Пейшенс заставила себя включиться в разговор. Лоун, кажется, объяснял, почему он опоздал.
– Представляешь, горы, буквально горы бумажек... Даже если поймал преступника, писанины невпроворот, ну а уж если он от тебя удрал...
Пейшенс с трудом оторвала взгляд от тревожно шевелящейся бахромы.
– А много от тебя удирали? Расскажи про кого-нибудь.
Лоун на мгновение отвел глаза, и Пейшенс получила наконец возможность слегка шлепнуть ладонью по фонарю. Ну просто никак не могла удержаться,– Все, больше не буду, – скомандовала она себе, пряча руку.
Лоун удивленно уставился на качающийся фонарик.
– Это была Кошка... Женщина-Кошка, – наконец сказал он задумчиво, не отрывая взгляда от фонарика. – Слышала когда-нибудь?
Пейшенс кивнула, просто кивнула, ей было страшно говорить, страшно вступать в этот разговор, она не доверяла себе, боялась себя выдать. Но Лоун молчал – похоже, он ждал, что она скажет.
– Да, – наконец выдавила она из себя, – она еще ходит с хлыстом что ли или с плеткой.
Лоун помотал головой и поерзал на стуле, будто ему было неудобно сидеть.
– Один раз я был с ней так близко, что... она поцеловала меня.
– Правда? – Пейшенс изо всех своих силенок старалась, чтобы голос ее звучал спокойно, но в том, каким доверительным тоном Лоун рассказывал ей про нее же, было что-то приятно волнующее. Кроме того, было тут кое-что еще. «Неужели я ревную? Да разве это возможно?»
Лоун усмехнулся.
– Представляешь? – он заглянул ей в глаза. – Что ты на это скажешь?

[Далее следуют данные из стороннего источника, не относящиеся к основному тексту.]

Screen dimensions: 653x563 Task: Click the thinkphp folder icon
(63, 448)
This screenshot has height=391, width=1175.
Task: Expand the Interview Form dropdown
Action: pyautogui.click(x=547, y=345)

Тут появился официант и поставил между ними на стол огромный поднос с суши. Пейшенс смотрела на еду голодными глазами – похоже, вид рыбок в аквариуме пробудил в ней волчий аппетит.
– Не знаю, – отозвалась она, улыбаясь. – А тебе что, нравятся такие нехорошие девчонки?
Она отделила приличный кусок рыбы от кучи риса, на котором он покоился, и сунула себе в рот, облизав при этом пальцы.
– Только при одном условии, – пошутил Лоун, – если я им тоже нравлюсь.
Он налил необходимое количество соевого соуса в маленькую прямоугольную тарелочку и, помешивая его, принялся делать васаби.
– Я полицейский, Пейшенс, – вдруг сказал он серьезно. – Плохое меня никак соблазнить не может. Плохих девчонок я сажаю под замок.
Пейшенс проглотила свою рыбу и пожала плечами'
– Да брось ты. Плохое, хорошее, добро, зло... Правда лежит где-то посередине. Я думаю, мир устроен немного сложнее, чем ты его себе представляешь.
Лоун какое-то время смотрел на нее молча.
– Может, теперь поговорим о тебе? – сменил пластинку полицейский. – Расскажи-ка ты мне, каково быть художником?
– Да по правде говоря, я и не художник вовсе, – призналась Пейшенс. – То есть, конечно, я училась в художественной школе. Лучше всего у меня шел там рисунок. Лучше всего получалось. Закончила – устроилась в рекламное агентство. – Пейшенс тяжело вздохнула. – А теперь я и сама не знаю, что я такое. «Тем более, что меня теперь как минимум две», – мысленно добавила она.
– Ты не похожа на других, – мягко сказал Лоун. – Ты какая-то особенная.
Сердце Пейшенс невольно затрепетало.
– Спасибо, – смущенно пробормотала она, вспомнив, как Лоун отвечал на приставания Кошки, как он твердо сказал ей, что его сердце занято.
– Это правда, – в голосе Лоуна было столько теплоты, – и я хочу узнать о тебе больше.
– Хочешь узнать больше? – брови Пейшенс взлетели.
– Да, – коротко ответил Лоун.
Лоун пристально вглядывался в лицо спящей Пейшенс. Во сне она порой шевелилась, то чмокая губами, то потягиваясь. Она была прекрасна. Стараясь не разбудить ее, Лоун выбрался из постели и пересек комнату. В ванной он выпил стакан воды, потом снова направился было к ней.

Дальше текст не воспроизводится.